S. SUMMARY AND OUTLOOK
The use of ANSER for rainfall estimates is an important
tool for the enhancement of accuracy for automatic rainfall
estimation from satellite data. In this paper, the main
research efforts focused on the development of:
(1) The architecture for the ANSER system for rainfall
estimates;
(2 The parallel and nonlinear reasoning networks for
the estimation of rainfall;
(3) A 1/2 hour training algorithm for the reasoning
network to estimate rainfall;
(4) Several experimental tests of rainfall estimation
using the ANSER system.
Because the ANSER is a massive parallel processing
system, it makes estimating rainfall 10 times faster. In
these cases, after all the information was received, the
satellite-derived estimation of rainfall required about from
2 to 10 seconds of HDS 9000 CPU time to execute.
Because the ANSER is a nonlinear reasoning system, the
average error of rainfall estimates is reduced to less than
30%, the currently achievable accuracy. In this work, the
average errors of the rainfall estimates were always less
than 10.0%.
Decision trees are series process techniques and run step
by step and node by node. So decision tree techniques
require more running time than that of parallel techniques.
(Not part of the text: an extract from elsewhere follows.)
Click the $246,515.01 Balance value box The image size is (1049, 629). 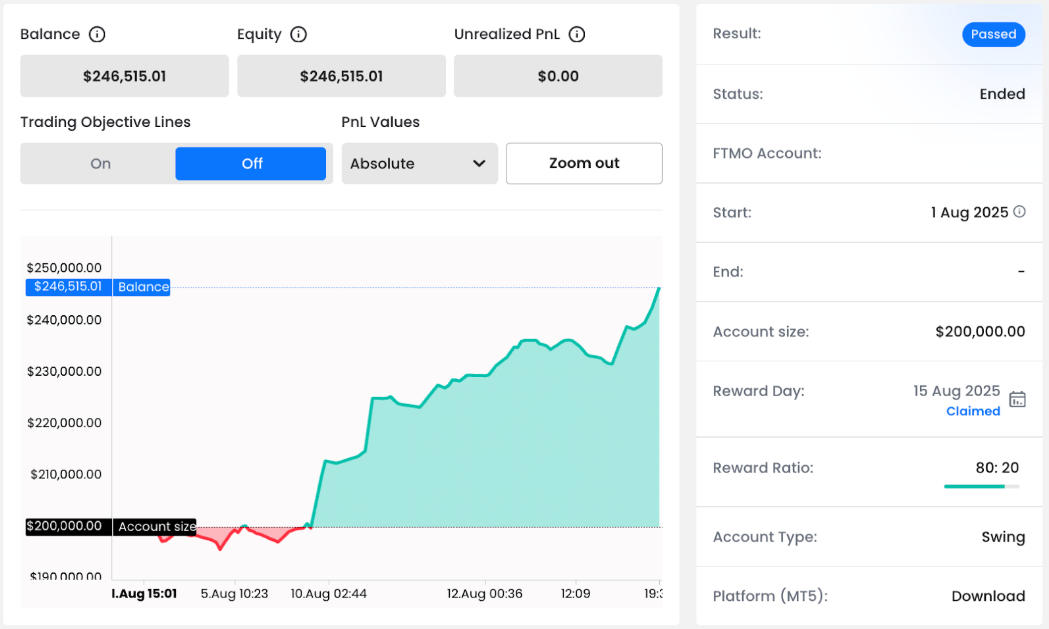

Decision trees are not able to use all rules, models,
knowledge and factors that are stored in the different
nodes at the same time. This is especially true when the
rules, models, knowledge and factors are very complicated
and nonlinear. So decision tree techniques always give
"rough" results.
ANN techniques have demonstrated superior performance
relative to classical methods for predicting the future
behavior of a pseudo-random time series. There are many
practical applications where, rainfall estimation and
forecasting, can be of great value. Forecasting natural
phenomena is a great area for using artificial neural
network expert system techniques.
This study only considered rainfall estimation using the
ANSER technique for some special cases. Further studies
will consider the satellite signatures that comprise the
convective rainfall estimation algorithm using ANN
techniques.
ACKNOWLEDGEMENTS
The authors thank Donald B. Miller, Frances Holt, Joanna
L. Newby, Tim Bellerby of Satellite Application
Laboratory of NESDIS/NOAA for their constructive
criticism, Juying Xie for providing satellite-derived input
data and Dick Pritchard of Planning Research Corporation
for providing satellite pictures, Paige Bridges for
propagation of the illustrations, and Lori Paschal for typing
the manuscript.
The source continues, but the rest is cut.